Recorded data:
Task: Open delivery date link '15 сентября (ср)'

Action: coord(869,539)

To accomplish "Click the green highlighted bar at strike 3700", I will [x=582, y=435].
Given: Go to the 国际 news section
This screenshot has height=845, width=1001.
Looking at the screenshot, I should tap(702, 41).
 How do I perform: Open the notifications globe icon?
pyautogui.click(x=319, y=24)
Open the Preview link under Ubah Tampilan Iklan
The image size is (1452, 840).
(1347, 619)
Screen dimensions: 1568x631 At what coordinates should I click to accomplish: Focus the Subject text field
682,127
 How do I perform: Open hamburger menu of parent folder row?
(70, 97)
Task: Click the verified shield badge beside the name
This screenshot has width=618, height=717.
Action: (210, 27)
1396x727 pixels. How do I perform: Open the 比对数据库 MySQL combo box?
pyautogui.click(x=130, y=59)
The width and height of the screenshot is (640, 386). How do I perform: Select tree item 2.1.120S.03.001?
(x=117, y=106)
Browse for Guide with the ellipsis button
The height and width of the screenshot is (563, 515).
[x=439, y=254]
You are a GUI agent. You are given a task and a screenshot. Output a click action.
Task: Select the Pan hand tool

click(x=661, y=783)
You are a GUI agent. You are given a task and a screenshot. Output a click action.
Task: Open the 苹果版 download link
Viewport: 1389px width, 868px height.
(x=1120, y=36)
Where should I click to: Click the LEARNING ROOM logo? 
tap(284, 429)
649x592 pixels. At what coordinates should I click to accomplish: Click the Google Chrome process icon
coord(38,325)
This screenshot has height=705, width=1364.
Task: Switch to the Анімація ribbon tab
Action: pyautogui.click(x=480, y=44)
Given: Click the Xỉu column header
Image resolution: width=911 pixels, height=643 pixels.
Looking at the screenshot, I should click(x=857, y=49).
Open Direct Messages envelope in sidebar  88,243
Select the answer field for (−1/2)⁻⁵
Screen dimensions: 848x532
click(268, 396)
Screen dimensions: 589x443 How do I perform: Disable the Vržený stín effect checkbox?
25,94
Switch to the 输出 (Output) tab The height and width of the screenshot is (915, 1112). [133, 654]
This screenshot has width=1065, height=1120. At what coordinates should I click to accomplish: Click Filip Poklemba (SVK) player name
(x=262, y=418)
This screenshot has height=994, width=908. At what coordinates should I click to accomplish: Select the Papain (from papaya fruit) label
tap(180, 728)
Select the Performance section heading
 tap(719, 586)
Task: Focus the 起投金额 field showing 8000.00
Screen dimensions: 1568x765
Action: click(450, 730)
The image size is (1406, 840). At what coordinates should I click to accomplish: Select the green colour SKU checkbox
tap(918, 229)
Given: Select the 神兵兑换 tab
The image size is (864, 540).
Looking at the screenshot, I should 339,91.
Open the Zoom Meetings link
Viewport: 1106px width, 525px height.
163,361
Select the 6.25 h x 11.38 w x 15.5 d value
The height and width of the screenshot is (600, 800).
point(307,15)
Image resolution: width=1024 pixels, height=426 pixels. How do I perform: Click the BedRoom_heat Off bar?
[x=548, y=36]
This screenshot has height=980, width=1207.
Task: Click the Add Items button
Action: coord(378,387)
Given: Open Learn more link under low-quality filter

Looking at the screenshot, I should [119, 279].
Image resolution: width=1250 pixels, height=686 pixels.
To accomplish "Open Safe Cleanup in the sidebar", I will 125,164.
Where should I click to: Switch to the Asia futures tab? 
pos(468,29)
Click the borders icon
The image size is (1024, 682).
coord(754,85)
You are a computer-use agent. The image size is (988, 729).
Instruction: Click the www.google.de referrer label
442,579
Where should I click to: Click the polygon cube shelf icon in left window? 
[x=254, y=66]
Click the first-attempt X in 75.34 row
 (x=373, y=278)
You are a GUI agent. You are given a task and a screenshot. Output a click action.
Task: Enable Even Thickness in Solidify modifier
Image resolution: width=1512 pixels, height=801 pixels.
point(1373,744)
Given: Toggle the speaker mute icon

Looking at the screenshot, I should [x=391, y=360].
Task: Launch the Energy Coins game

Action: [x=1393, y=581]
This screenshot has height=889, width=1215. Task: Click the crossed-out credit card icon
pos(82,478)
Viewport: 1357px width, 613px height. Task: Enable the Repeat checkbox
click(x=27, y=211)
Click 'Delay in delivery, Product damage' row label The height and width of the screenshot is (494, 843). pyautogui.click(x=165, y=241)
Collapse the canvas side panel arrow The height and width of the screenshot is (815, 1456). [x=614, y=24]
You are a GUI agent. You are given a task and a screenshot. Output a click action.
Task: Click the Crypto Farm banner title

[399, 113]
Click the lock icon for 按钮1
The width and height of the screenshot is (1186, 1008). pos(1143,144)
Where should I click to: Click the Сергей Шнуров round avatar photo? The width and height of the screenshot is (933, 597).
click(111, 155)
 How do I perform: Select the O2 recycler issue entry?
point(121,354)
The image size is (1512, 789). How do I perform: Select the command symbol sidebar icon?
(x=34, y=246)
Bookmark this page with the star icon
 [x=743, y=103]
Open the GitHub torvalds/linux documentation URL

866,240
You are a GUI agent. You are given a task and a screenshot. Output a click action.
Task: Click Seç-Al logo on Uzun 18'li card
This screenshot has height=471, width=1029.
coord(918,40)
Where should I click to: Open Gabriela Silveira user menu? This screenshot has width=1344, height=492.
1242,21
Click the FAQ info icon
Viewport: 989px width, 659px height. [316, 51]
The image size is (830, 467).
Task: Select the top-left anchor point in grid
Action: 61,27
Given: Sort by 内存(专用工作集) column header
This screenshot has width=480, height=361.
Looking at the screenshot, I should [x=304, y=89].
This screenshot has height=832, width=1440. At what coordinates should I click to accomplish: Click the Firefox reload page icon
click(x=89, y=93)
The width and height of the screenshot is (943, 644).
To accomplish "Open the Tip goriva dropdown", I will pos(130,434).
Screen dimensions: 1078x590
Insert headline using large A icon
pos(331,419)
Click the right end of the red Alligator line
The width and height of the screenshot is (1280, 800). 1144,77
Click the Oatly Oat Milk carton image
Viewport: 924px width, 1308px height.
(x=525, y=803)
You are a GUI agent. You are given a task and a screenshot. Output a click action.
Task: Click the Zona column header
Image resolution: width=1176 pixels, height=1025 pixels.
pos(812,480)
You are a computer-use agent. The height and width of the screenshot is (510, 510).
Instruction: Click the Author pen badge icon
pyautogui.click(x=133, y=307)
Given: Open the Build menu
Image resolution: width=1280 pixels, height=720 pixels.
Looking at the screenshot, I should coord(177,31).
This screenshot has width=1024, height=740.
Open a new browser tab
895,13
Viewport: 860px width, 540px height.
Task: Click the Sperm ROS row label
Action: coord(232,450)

[Problem to solve] Set the data down again in full, exactly as given.

[Response to the task]
Task: Open delivery date link '15 сентября (ср)'

Action: coord(869,539)

To accomplish "Click the green highlighted bar at strike 3700", I will [x=582, y=435].
Given: Go to the 国际 news section
This screenshot has height=845, width=1001.
Looking at the screenshot, I should tap(702, 41).
 How do I perform: Open the notifications globe icon?
pyautogui.click(x=319, y=24)
Open the Preview link under Ubah Tampilan Iklan
The image size is (1452, 840).
(1347, 619)
Screen dimensions: 1568x631 At what coordinates should I click to accomplish: Focus the Subject text field
682,127
 How do I perform: Open hamburger menu of parent folder row?
(70, 97)
Task: Click the verified shield badge beside the name
This screenshot has width=618, height=717.
Action: (210, 27)
1396x727 pixels. How do I perform: Open the 比对数据库 MySQL combo box?
pyautogui.click(x=130, y=59)
The width and height of the screenshot is (640, 386). How do I perform: Select tree item 2.1.120S.03.001?
(x=117, y=106)
Browse for Guide with the ellipsis button
The height and width of the screenshot is (563, 515).
[x=439, y=254]
You are a GUI agent. You are given a task and a screenshot. Output a click action.
Task: Select the Pan hand tool

click(x=661, y=783)
You are a GUI agent. You are given a task and a screenshot. Output a click action.
Task: Open the 苹果版 download link
Viewport: 1389px width, 868px height.
(x=1120, y=36)
Where should I click to: Click the LEARNING ROOM logo? 
tap(284, 429)
649x592 pixels. At what coordinates should I click to accomplish: Click the Google Chrome process icon
coord(38,325)
This screenshot has height=705, width=1364.
Task: Switch to the Анімація ribbon tab
Action: pyautogui.click(x=480, y=44)
Given: Click the Xỉu column header
Image resolution: width=911 pixels, height=643 pixels.
Looking at the screenshot, I should click(x=857, y=49).
Open Direct Messages envelope in sidebar  88,243
Select the answer field for (−1/2)⁻⁵
Screen dimensions: 848x532
click(268, 396)
Screen dimensions: 589x443 How do I perform: Disable the Vržený stín effect checkbox?
25,94
Switch to the 输出 (Output) tab The height and width of the screenshot is (915, 1112). [133, 654]
This screenshot has width=1065, height=1120. At what coordinates should I click to accomplish: Click Filip Poklemba (SVK) player name
(x=262, y=418)
This screenshot has height=994, width=908. At what coordinates should I click to accomplish: Select the Papain (from papaya fruit) label
tap(180, 728)
Select the Performance section heading
 tap(719, 586)
Task: Focus the 起投金额 field showing 8000.00
Screen dimensions: 1568x765
Action: click(450, 730)
The image size is (1406, 840). At what coordinates should I click to accomplish: Select the green colour SKU checkbox
tap(918, 229)
Given: Select the 神兵兑换 tab
The image size is (864, 540).
Looking at the screenshot, I should 339,91.
Open the Zoom Meetings link
Viewport: 1106px width, 525px height.
163,361
Select the 6.25 h x 11.38 w x 15.5 d value
The height and width of the screenshot is (600, 800).
point(307,15)
Image resolution: width=1024 pixels, height=426 pixels. How do I perform: Click the BedRoom_heat Off bar?
[x=548, y=36]
This screenshot has height=980, width=1207.
Task: Click the Add Items button
Action: coord(378,387)
Given: Open Learn more link under low-quality filter

Looking at the screenshot, I should [119, 279].
Image resolution: width=1250 pixels, height=686 pixels.
To accomplish "Open Safe Cleanup in the sidebar", I will 125,164.
Where should I click to: Switch to the Asia futures tab? 
pos(468,29)
Click the borders icon
The image size is (1024, 682).
coord(754,85)
You are a computer-use agent. The image size is (988, 729).
Instruction: Click the www.google.de referrer label
442,579
Where should I click to: Click the polygon cube shelf icon in left window? 
[x=254, y=66]
Click the first-attempt X in 75.34 row
 (x=373, y=278)
You are a GUI agent. You are given a task and a screenshot. Output a click action.
Task: Enable Even Thickness in Solidify modifier
Image resolution: width=1512 pixels, height=801 pixels.
point(1373,744)
Given: Toggle the speaker mute icon

Looking at the screenshot, I should [x=391, y=360].
Task: Launch the Energy Coins game

Action: [x=1393, y=581]
This screenshot has height=889, width=1215. Task: Click the crossed-out credit card icon
pos(82,478)
Viewport: 1357px width, 613px height. Task: Enable the Repeat checkbox
click(x=27, y=211)
Click 'Delay in delivery, Product damage' row label The height and width of the screenshot is (494, 843). pyautogui.click(x=165, y=241)
Collapse the canvas side panel arrow The height and width of the screenshot is (815, 1456). [x=614, y=24]
You are a GUI agent. You are given a task and a screenshot. Output a click action.
Task: Click the Crypto Farm banner title

[399, 113]
Click the lock icon for 按钮1
The width and height of the screenshot is (1186, 1008). pos(1143,144)
Where should I click to: Click the Сергей Шнуров round avatar photo? The width and height of the screenshot is (933, 597).
click(111, 155)
 How do I perform: Select the O2 recycler issue entry?
point(121,354)
The image size is (1512, 789). How do I perform: Select the command symbol sidebar icon?
(x=34, y=246)
Bookmark this page with the star icon
 [x=743, y=103]
Open the GitHub torvalds/linux documentation URL

866,240
You are a GUI agent. You are given a task and a screenshot. Output a click action.
Task: Click Seç-Al logo on Uzun 18'li card
This screenshot has height=471, width=1029.
coord(918,40)
Where should I click to: Open Gabriela Silveira user menu? This screenshot has width=1344, height=492.
1242,21
Click the FAQ info icon
Viewport: 989px width, 659px height. [316, 51]
The image size is (830, 467).
Task: Select the top-left anchor point in grid
Action: 61,27
Given: Sort by 内存(专用工作集) column header
This screenshot has width=480, height=361.
Looking at the screenshot, I should [x=304, y=89].
This screenshot has height=832, width=1440. At what coordinates should I click to accomplish: Click the Firefox reload page icon
click(x=89, y=93)
The width and height of the screenshot is (943, 644).
To accomplish "Open the Tip goriva dropdown", I will pos(130,434).
Screen dimensions: 1078x590
Insert headline using large A icon
pos(331,419)
Click the right end of the red Alligator line
The width and height of the screenshot is (1280, 800). 1144,77
Click the Oatly Oat Milk carton image
Viewport: 924px width, 1308px height.
(x=525, y=803)
You are a GUI agent. You are given a task and a screenshot. Output a click action.
Task: Click the Zona column header
Image resolution: width=1176 pixels, height=1025 pixels.
pos(812,480)
You are a computer-use agent. The height and width of the screenshot is (510, 510).
Instruction: Click the Author pen badge icon
pyautogui.click(x=133, y=307)
Given: Open the Build menu
Image resolution: width=1280 pixels, height=720 pixels.
Looking at the screenshot, I should coord(177,31).
This screenshot has width=1024, height=740.
Open a new browser tab
895,13
Viewport: 860px width, 540px height.
Task: Click the Sperm ROS row label
Action: coord(232,450)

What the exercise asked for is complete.